Les trois premiers chapitres m’ont particulièrement intéressée puisqu’ils abordent la place des femmes dans l’univers de la fiction. Le premier traite principalement de la difficulté d’Alice Zeniter à s’identifier à des personnages féminins, qui sont bien trop souvent passifs. Elle l’entame en parlant de sa découverte de l’existence du test de Bechdel (je vous mets le lien vers l'article Wikipédia qui l'explique si vous ne le connaissez pas), de la représentation des femmes dans la littérature et de l’absence du désir féminin dans les romans. Le deuxième est consacré à la difficulté d’être autrice, de s’imposer dans ce monde encore trop dominé par les hommes et de s’identifier soi-même en tant qu’écrivaine, ce terme ayant toujours été réservé aux hommes. Elle y parle du sexisme des écrivains et raconte quelques expériences glaçantes vécues dans le monde fermé de l’édition. L’autrice y déplore également le fait que les écrivaines ne sont élevées au rang de créatrices littéraires que lorsqu’elles sont panthéonisées. Elle dénonce enfin la pression que les autrices subissent pour être jolies ou féminines afin de pouvoir intéresser les lecteurs. Le troisième est quant à lui dédié à ce qu’elle appelle la « parade virile », soit qu’il faut être un homme, un vrai (à la manière d'Hemingway si l'on prend l'exemple le plus fragrant), pour être considéré comme un génie de la littérature.

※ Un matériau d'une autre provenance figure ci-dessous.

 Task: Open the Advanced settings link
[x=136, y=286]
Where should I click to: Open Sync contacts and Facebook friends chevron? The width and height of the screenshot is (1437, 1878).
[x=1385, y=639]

Les chapitres suivants sont plus techniques. Alice Zeniter s’y penche davantage sur le roman en tant que forme de fiction et sur l’art de l’écriture. Elle se questionne notamment sur la manière de réinventer le roman, sur la place importante qu’y jouent les personnages, sur l’utilité de son métier, sur les relations conflictuelles sur lesquelles se basent toutes les œuvres de fiction (aussi bien littéraires que cinématographiques), sur l’absence de la nature dans les ouvrages ou encore sur comment bien terminer un livre, chapitre qui clore d’ailleurs son « essai » (que je mets entre guillemets tellement ce livre sort de l'ordinaire).

J’ai bien aimé plonger dans les réflexions de cette grande lectrice et autrice (traductrice qui plus est), même si les chapitres plus techniques ont parfois mis à mal ma concentration. C’est en effet une lecture extrêmement riche, qui se base sur une multitude de références littéraires. Cet ouvrage m’a d’ailleurs donné envie de lire d’autres autrices et surtout Toni Morrison, dont les extraits d’interview ponctuent Toute une moitié du monde.

Si vous êtes un(e) grand(e) lecteur/lectrice et que vous êtes passionné(e) par l’art de l’écriture, cet ouvrage saura vous combler.